> _TEXT TO READ_:
%%
No its not, but at the moment there is afaik no other way around it. There
is an issue for proper outer join support [1]


On Fri, Apr 17, 2015 at 10:01 AM, Flavio Pompermaier <>

> Could resolve the problem but the fact to accumulate stuff in a local
> variable is it safe if datasets are huge..?
> On Fri, Apr 17, 2015 at 9:54 AM, Till Rohrmann <>
> wrote:
>> If it's fine when you have null string values in the cases where
>> D1.f1!="a1" or D1.f2!="a2" then a possible solution could look like (with
>> Scala API):
>> val ds1: DataSet[(String, String, String)] = getDS1
>> val ds2: DataSet[(String, String, String)] = getDS2
>> ds1.coGroup(ds2).where(2).equalTo(0) {
>>   (left, right, collector: Collector[(String, String, String, String)])
%%
(Entries for locating text and items)
%%
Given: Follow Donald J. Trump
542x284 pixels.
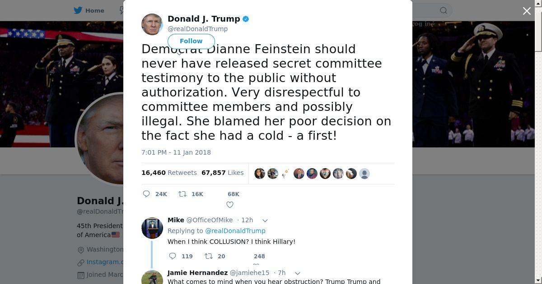Looking at the screenshot, I should (x=191, y=41).
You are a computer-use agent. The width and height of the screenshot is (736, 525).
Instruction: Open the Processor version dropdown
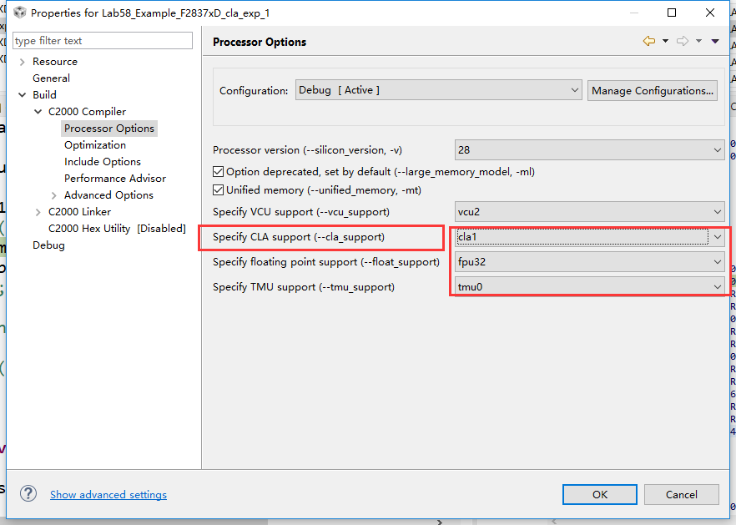coord(589,150)
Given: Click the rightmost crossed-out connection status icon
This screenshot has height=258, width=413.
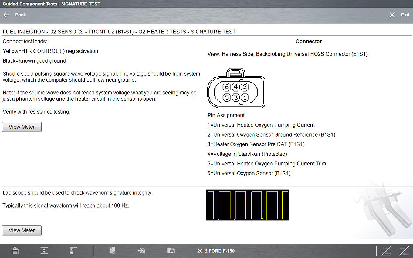Looking at the screenshot, I should 404,251.
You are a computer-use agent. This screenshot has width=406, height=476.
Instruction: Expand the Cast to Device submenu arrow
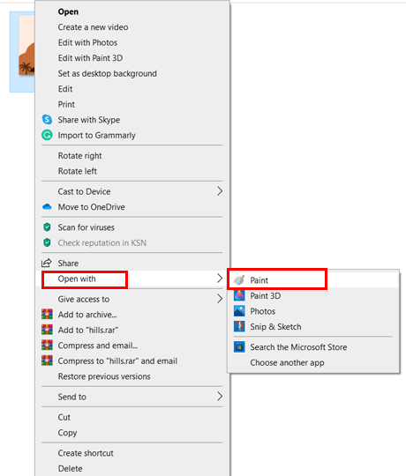pyautogui.click(x=220, y=191)
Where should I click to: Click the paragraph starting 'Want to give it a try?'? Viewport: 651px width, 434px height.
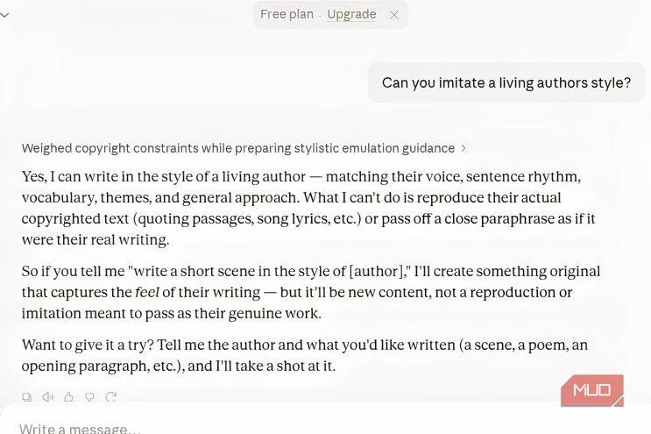pos(305,355)
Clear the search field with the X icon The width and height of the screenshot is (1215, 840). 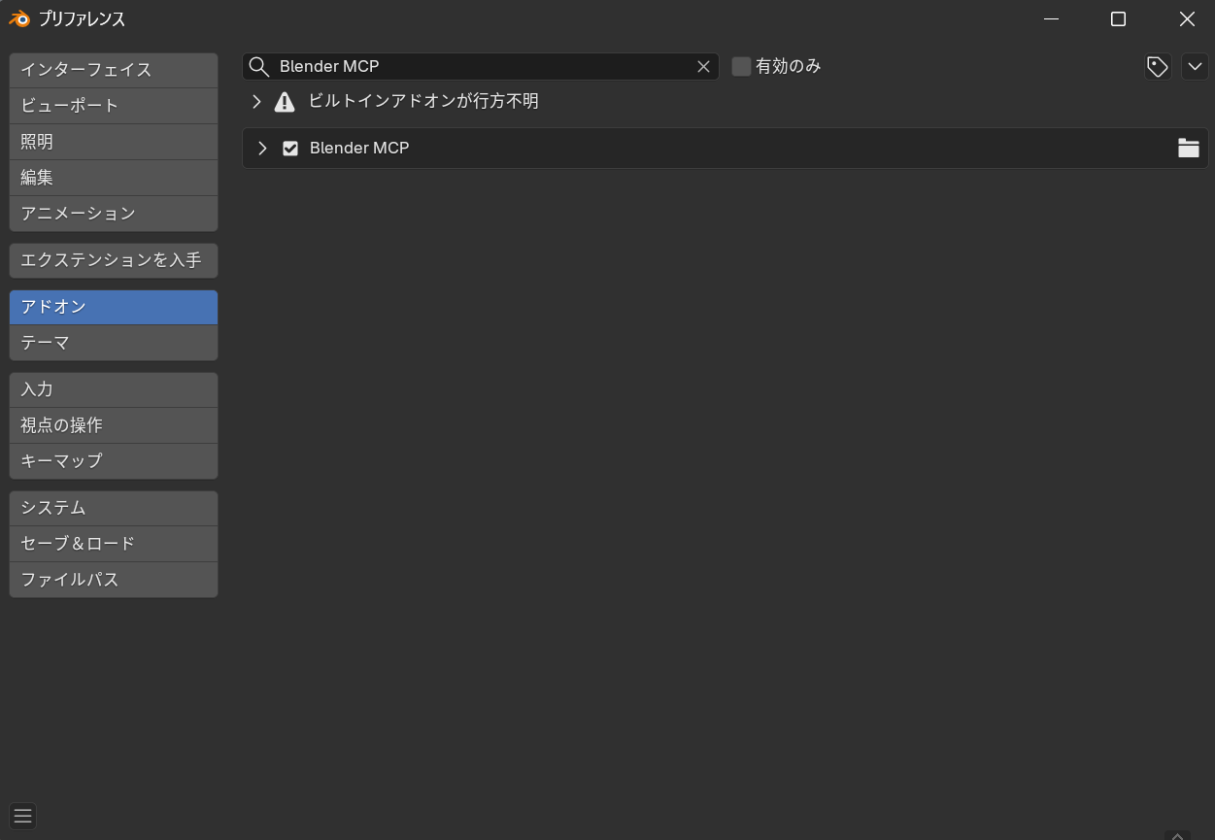(x=703, y=66)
%%
> _THE PROBLEM_: Reproduce the outer join thread from "On Fri, Apr 17, 2015 at 10:01" down to "String, String, String)])", replacing "Scala" with "Java". None of these entries matter for what comes next.

> _SOLUTION_:
On Fri, Apr 17, 2015 at 10:01 AM, Flavio Pompermaier <>

> Could resolve the problem but the fact to accumulate stuff in a local
> variable is it safe if datasets are huge..?
> On Fri, Apr 17, 2015 at 9:54 AM, Till Rohrmann <>
> wrote:
>> If it's fine when you have null string values in the cases where
>> D1.f1!="a1" or D1.f2!="a2" then a possible solution could look like (with
>> Java API):
>> val ds1: DataSet[(String, String, String)] = getDS1
>> val ds2: DataSet[(String, String, String)] = getDS2
>> ds1.coGroup(ds2).where(2).equalTo(0) {
>>   (left, right, collector: Collector[(String, String, String, String)])